ACTIVITIES:
[a] Can you reproduce everything from "Patricia Clarkson stars" down to "falling in love." in the film synopsis set in Cairo, word for word?
[b] Which actors does the film synopsis set in Cairo name?

TEXT SECTION:
+--
Patricia Clarkson stars as Juliette Grant, a Canadian journalist who travels to Cairo to visit her husband, Mark (Tom McCamus), a UN official working in Gaza. When she arrives, though, she finds that Mark has been delayed in Gaza, so he’s sent his good friend, Tareq (Alexander Siddig), to accompany her as she makes her way through the unfamiliar city.

As she waits for her husband, Juliette takes in the beauty of Cairo while adapting to its customs with help from her thoughtful and dependable companion. And while they explore the city together, they’re surprised to find themselves falling in love.
+--
DATASET SECTION:
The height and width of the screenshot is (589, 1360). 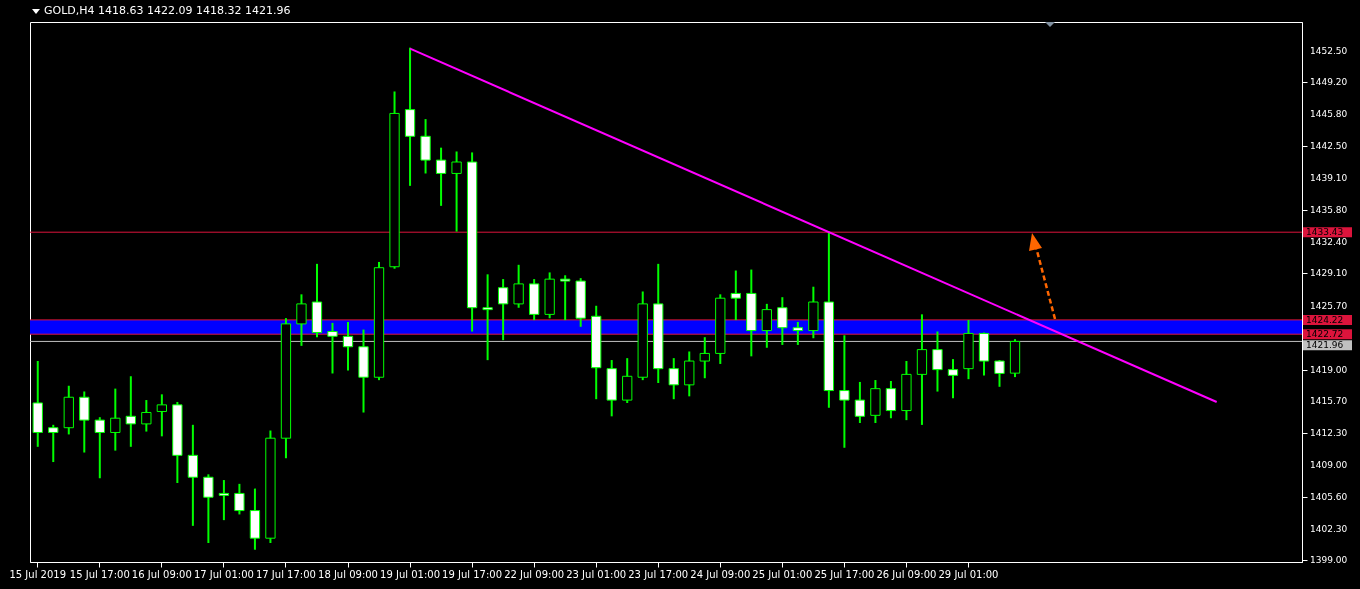 What do you see at coordinates (1329, 498) in the screenshot?
I see `y-tick-label: 1405.60` at bounding box center [1329, 498].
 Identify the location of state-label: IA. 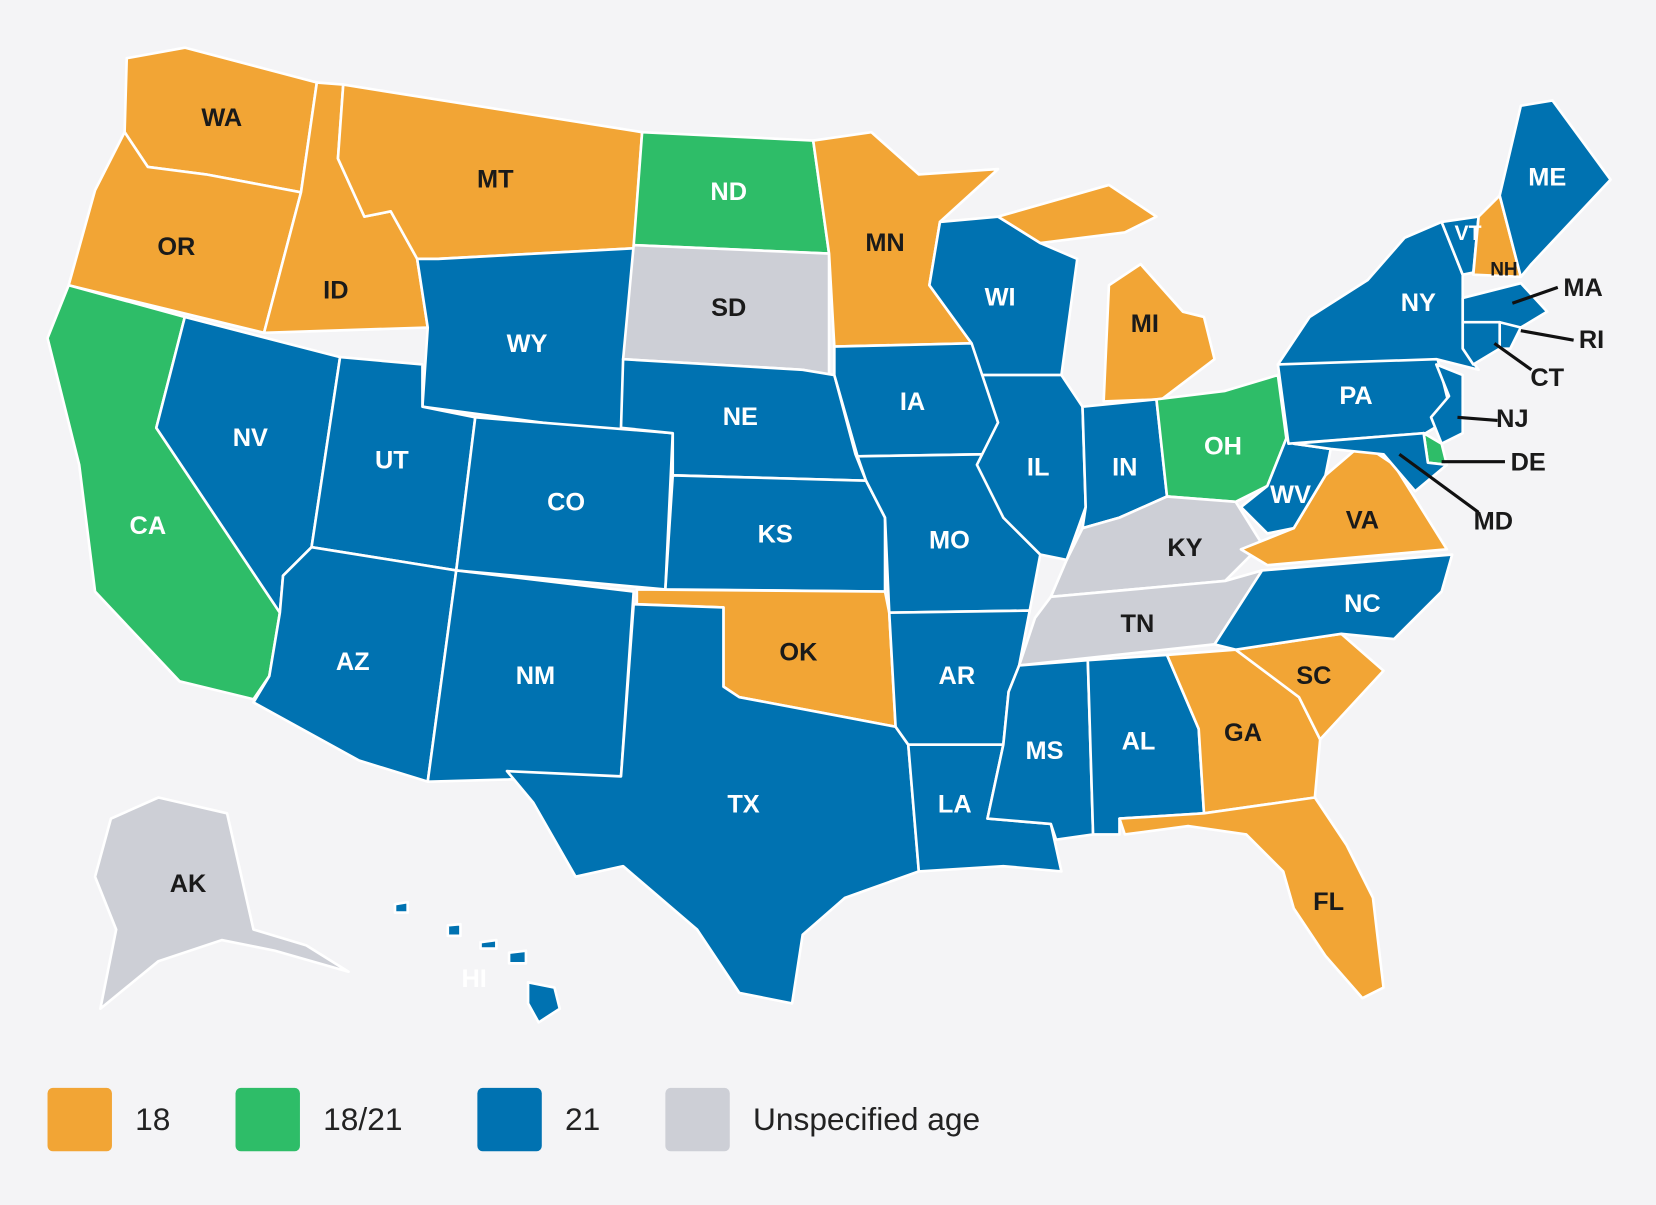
+--
PER-TASK ANSWERS:
[a]
Patricia Clarkson stars as Juliette Grant, a Canadian journalist who travels to Cairo to visit her husband, Mark (Tom McCamus), a UN official working in Gaza. When she arrives, though, she finds that Mark has been delayed in Gaza, so he’s sent his good friend, Tareq (Alexander Siddig), to accompany her as she makes her way through the unfamiliar city.

As she waits for her husband, Juliette takes in the beauty of Cairo while adapting to its customs with help from her thoughtful and dependable companion. And while they explore the city together, they’re surprised to find themselves falling in love.

[b] Patricia Clarkson, Tom McCamus, Alexander Siddig